AIM A:
Answer these questions using the passage on housing regulation below:
(i) Who holds the role of Productivity Commissioner?
(ii) Which organization does Denita Wawn serve as CEO?
(iii) According to the report, how long can planning regulations now run in some areas?

SOURCE PASSAGE:
══════

Working through complicated regulations and getting the necessary approvals can create "cascading failures" – delays and disruptions to various stages – that ultimately increase costs.
"The volume of planning regulations in some areas has gone up significantly over the past few decades and can now run into thousands of pages," the report states.
“Policy-makers must weigh up the advantages of regulation – like neighbourhood character, cutting back on carbon emissions, making homes more accessible, building standards and safety, and a good quality of life, against the negative impacts on construction productivity and the affordability of housing that these regulations can have.”
“At the moment, policymakers are getting this balance wrong, and one of the outcomes is low construction productivity and housing that's becoming increasingly unaffordable.”
Julie Abramson, the Productivity Commissioner, said there was "no one thing to be held responsible" for poor productivity in the housing sector, but governments could simplify regulatory hurdles and "encourage innovation in an industry where the way we build homes hasn't changed much for years".
The code had been a positive development overall and "remains sound in principle" but "some aspects of the code and the way it's implemented, including its interaction with state and local government regulations, impose unnecessarily high costs on building construction".
The CEO of Master Builders Australia, Denita Wawn, said the suggestions were "sensible" and welcomed the report.
“Every day we put off dealing with the challenges we're facing in the industry, the longer we delay, the bigger the housing crisis becomes,” Wawn said.
“There’s no magic solution to fixing the productivity crisis in the industry, and it'll take a joint effort from governments at all levels to get it right.”

══════

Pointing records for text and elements
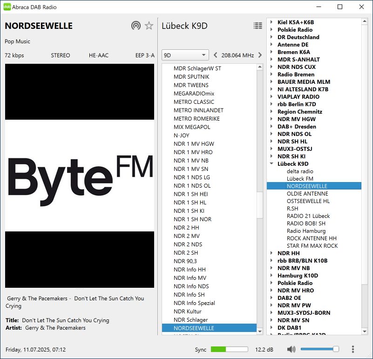
Task: Mute audio with the speaker icon
Action: click(292, 349)
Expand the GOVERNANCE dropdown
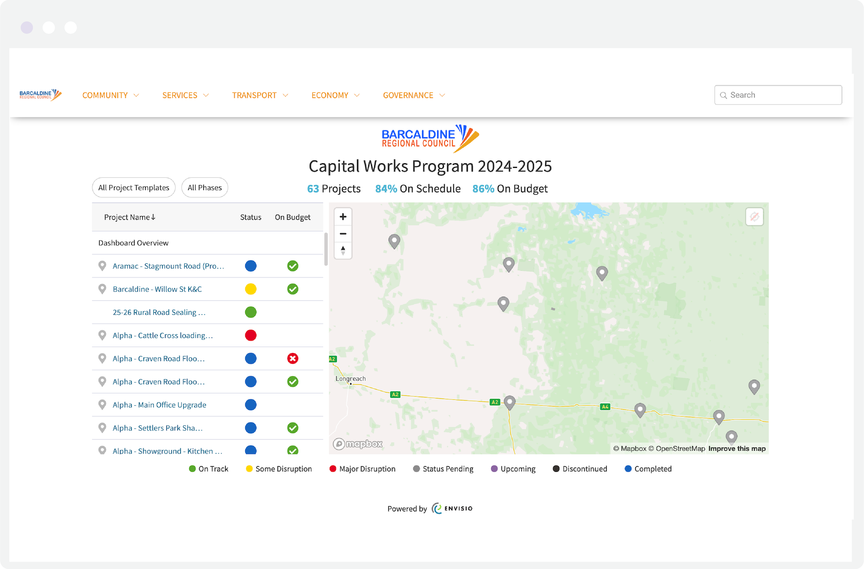 pos(413,95)
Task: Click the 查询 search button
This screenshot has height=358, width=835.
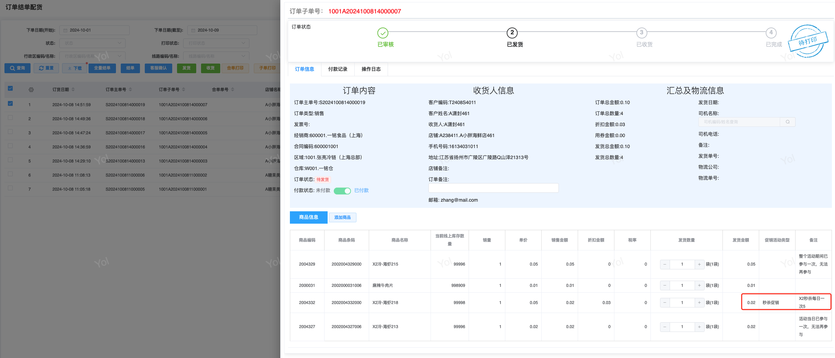Action: [17, 68]
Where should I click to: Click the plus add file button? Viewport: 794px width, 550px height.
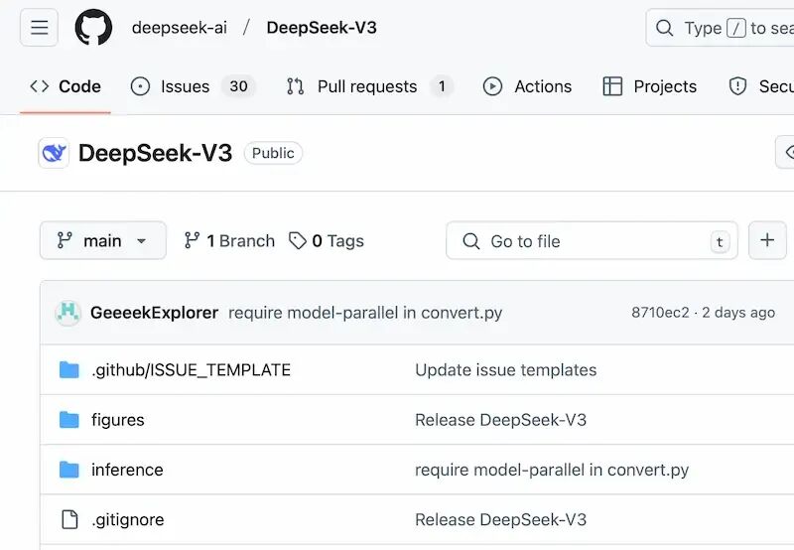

══════

AIM B: Echo the entries verbatim, from the line containing "Expand the GOVERNANCE dropdown" through the end of the entries. Omit the pictures from your reply.

WRITTEN RESPONSE A:
(i) Julie Abramson
(ii) Master Builders Australia
(iii) Into thousands of pages

WRITTEN RESPONSE B:
Expand the GOVERNANCE dropdown
 pos(413,95)
Task: Click the 查询 search button
This screenshot has height=358, width=835.
Action: [17, 68]
Where should I click to: Click the plus add file button? Viewport: 794px width, 550px height.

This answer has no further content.